The transmitter 615 may provide a means for transmitting signals generated by other components of the device 605. For example, the transmitter 615 may transmit information such as packets, user data, control information, or any combination thereof associated with various information channels (e.g., control channels, data channels, information channels related to techniques for user equipment cooperation in wireless communications). In some examples, the transmitter 615 may be co-located with a receiver 610 in a transceiver module. The transmitter 615 may utilize a single antenna or a set of multiple antennas.

The device 605, or various components thereof, may be an example of means for performing various aspects of techniques for user equipment cooperation in wireless communications as described herein. For example, the communications manager 620 may include a UE-to-UE link quality manager 625, a link quality indication manager 630, a cooperative communications manager 635, or any combination thereof. The communications manager 620 may be an example of aspects of a communications manager 520 as described herein. In some examples, the communications manager 620, or various components thereof, may be configured to perform various operations (e.g., receiving, obtaining, monitoring, outputting, transmitting) using or otherwise in cooperation with the receiver 610, the transmitter 615, or both. For example, the communications manager 620 may receive information from the receiver 610, send information to the transmitter 615, or be integrated in combination with the receiver 610, the transmitter 615, or both to obtain information, output information, or perform various other operations as described herein.

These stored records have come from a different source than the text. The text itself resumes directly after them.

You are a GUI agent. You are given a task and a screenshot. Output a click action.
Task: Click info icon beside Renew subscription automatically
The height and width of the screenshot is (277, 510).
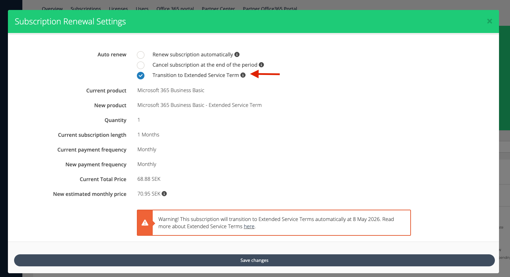pos(237,55)
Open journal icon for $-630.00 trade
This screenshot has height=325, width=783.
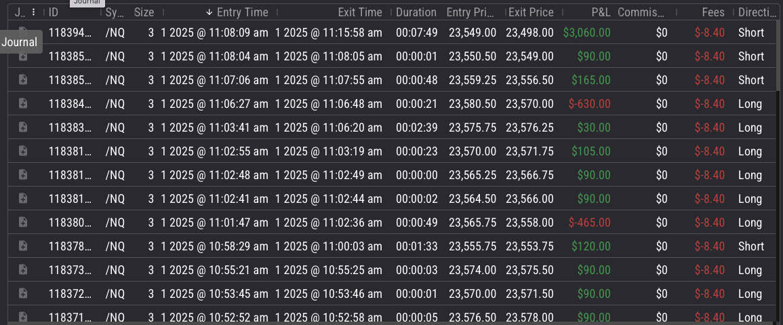[22, 104]
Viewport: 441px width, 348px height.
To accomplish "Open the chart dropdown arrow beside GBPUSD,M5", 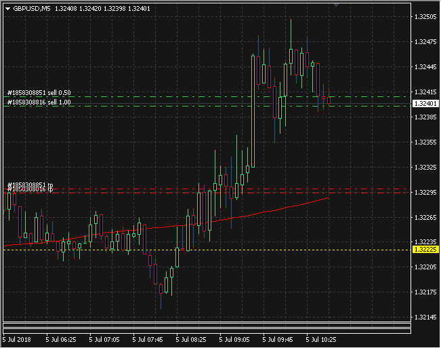I will [7, 9].
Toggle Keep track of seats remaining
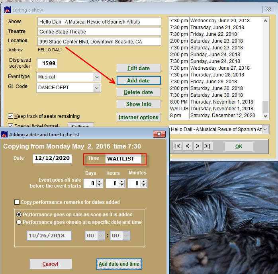The width and height of the screenshot is (278, 274). pos(11,116)
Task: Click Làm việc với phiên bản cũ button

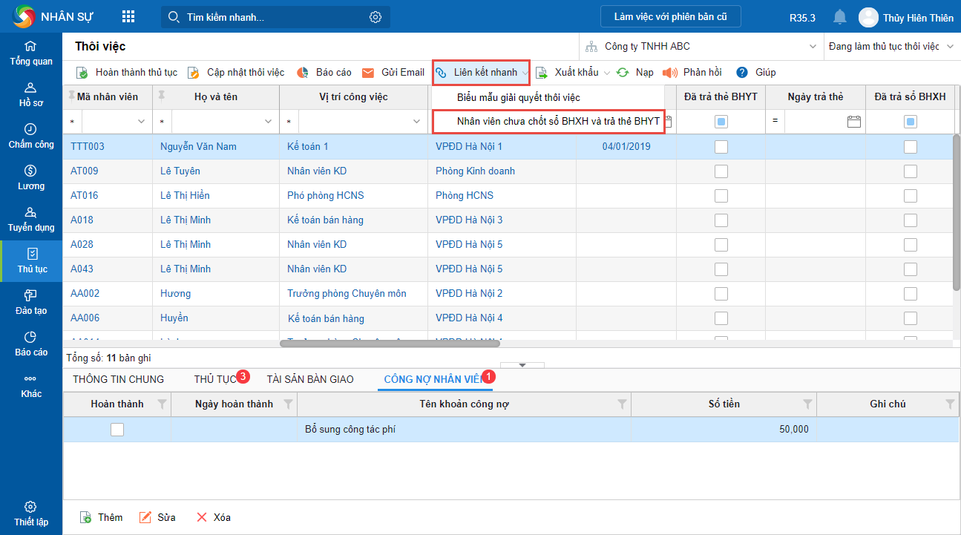Action: pyautogui.click(x=670, y=16)
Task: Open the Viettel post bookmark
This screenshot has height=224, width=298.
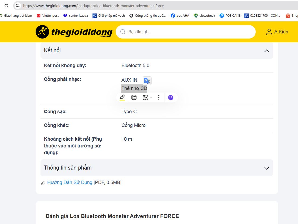Action: pos(48,16)
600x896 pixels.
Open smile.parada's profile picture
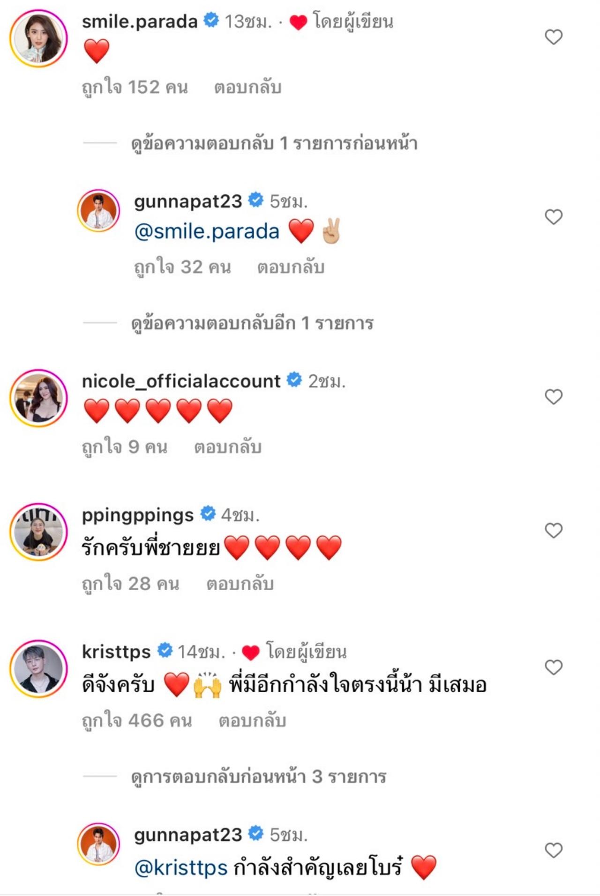point(39,38)
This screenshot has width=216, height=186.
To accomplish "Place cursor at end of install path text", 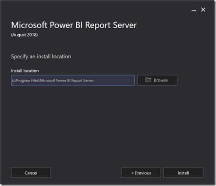I will 94,81.
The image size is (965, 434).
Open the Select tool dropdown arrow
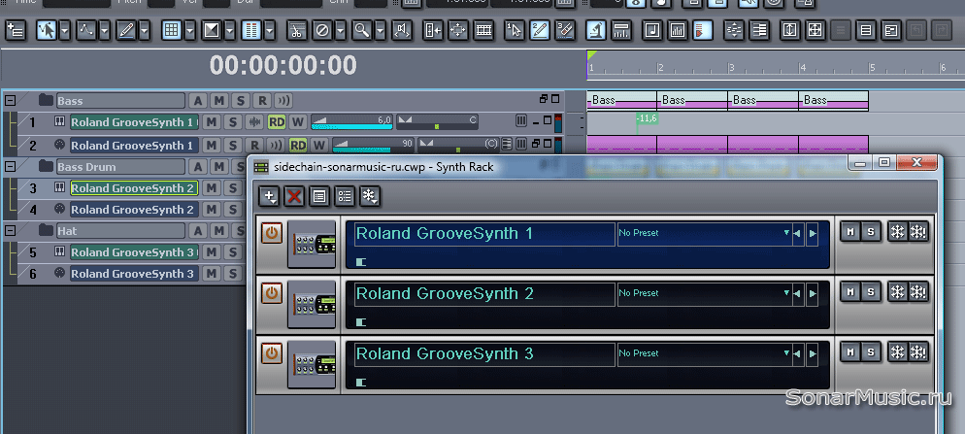(x=64, y=30)
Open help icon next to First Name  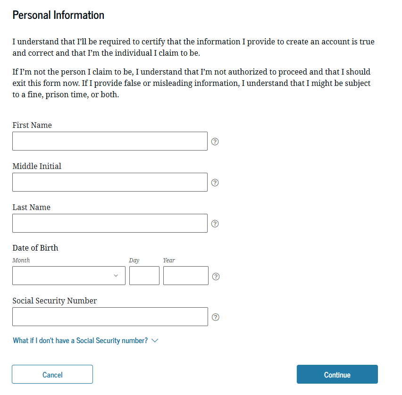(215, 141)
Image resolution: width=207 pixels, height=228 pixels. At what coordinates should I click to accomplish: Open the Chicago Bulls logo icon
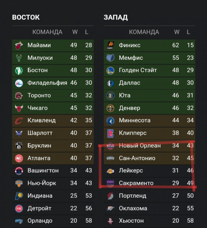tap(19, 108)
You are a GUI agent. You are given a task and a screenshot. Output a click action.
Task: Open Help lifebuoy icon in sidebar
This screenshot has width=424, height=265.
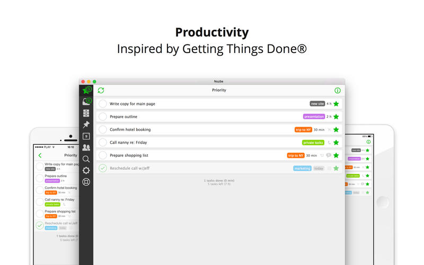tap(86, 182)
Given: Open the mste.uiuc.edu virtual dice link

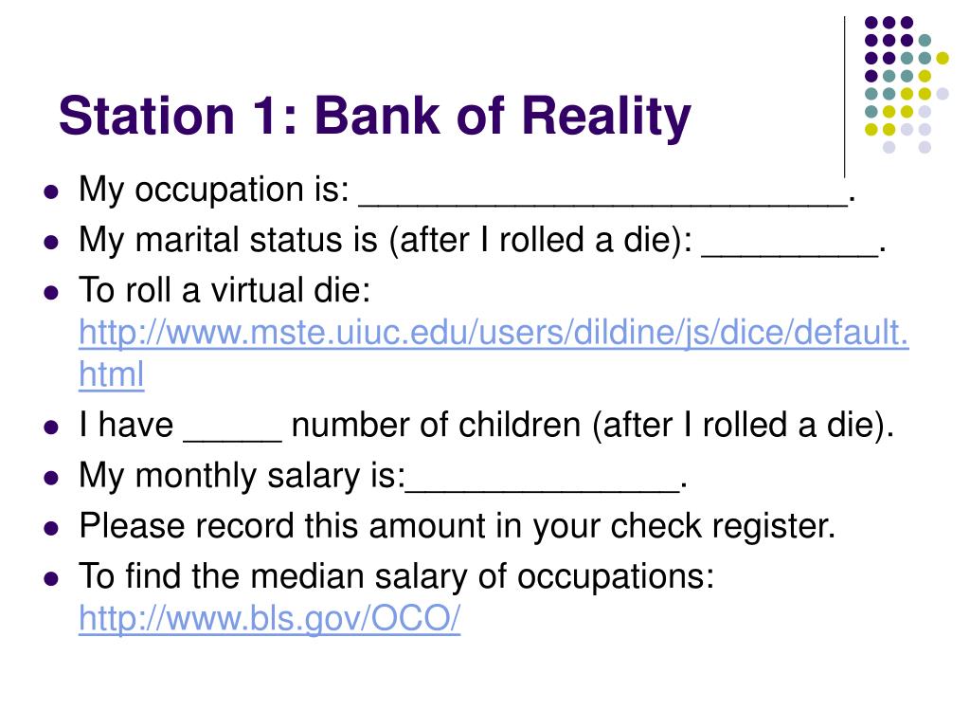Looking at the screenshot, I should click(x=494, y=333).
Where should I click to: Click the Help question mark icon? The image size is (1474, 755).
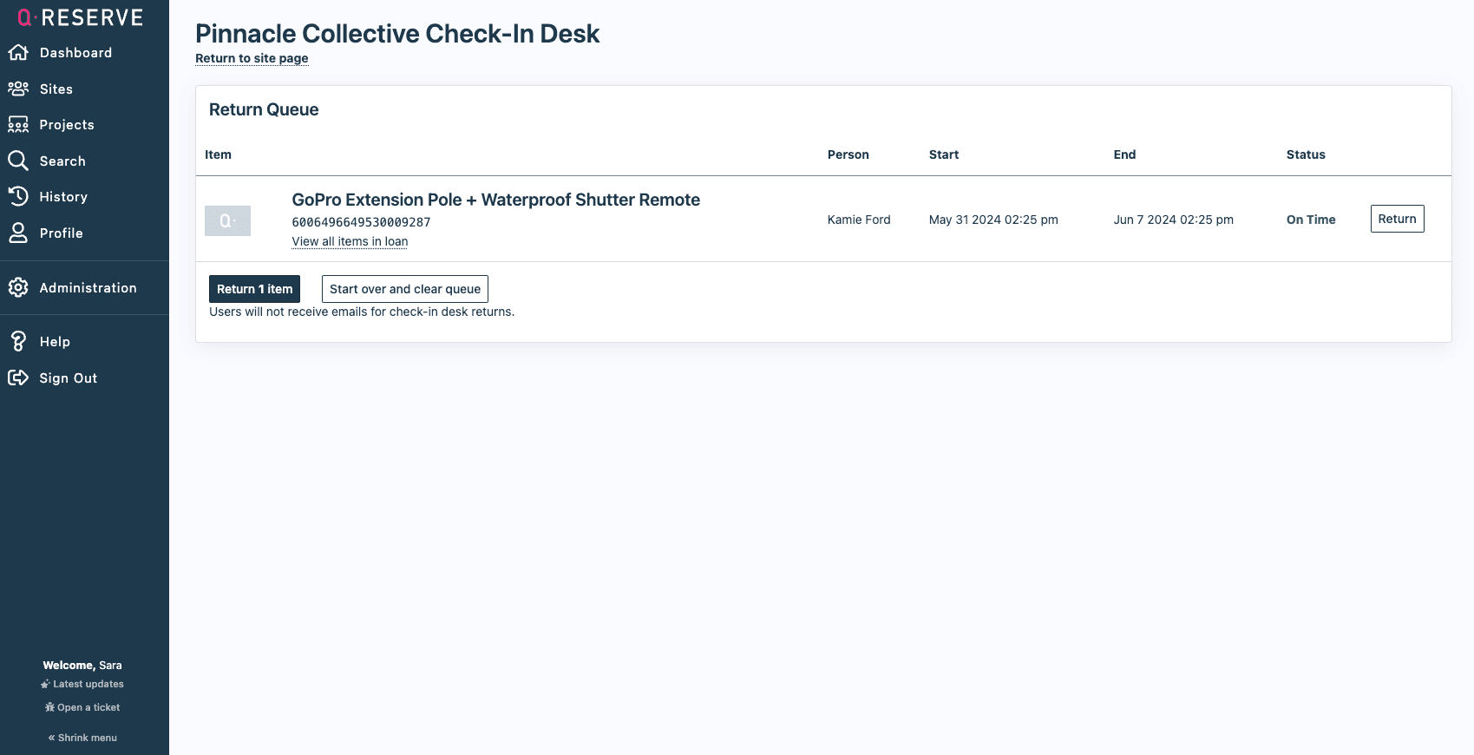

The communications manager 620 may support wireless communications in accordance with examples as disclosed herein. The UE-to-UE link quality manager 625 is capable of, configured to, or operable to support a means for determining a link property of a first link between the first UE and a second UE, where the second UE assists with communications between the first UE and a network entity. The link quality indication manager 630 is capable of, configured to, or operable to support a means for transmitting an indication of the link property of the first link to the network entity via a second link between the first UE and the network entity. The cooperative communications manager 635 is capable of, configured to, or operable to support a means for communicating with the network entity, via the second link using one or more second link parameters that are based on the link property of the first link.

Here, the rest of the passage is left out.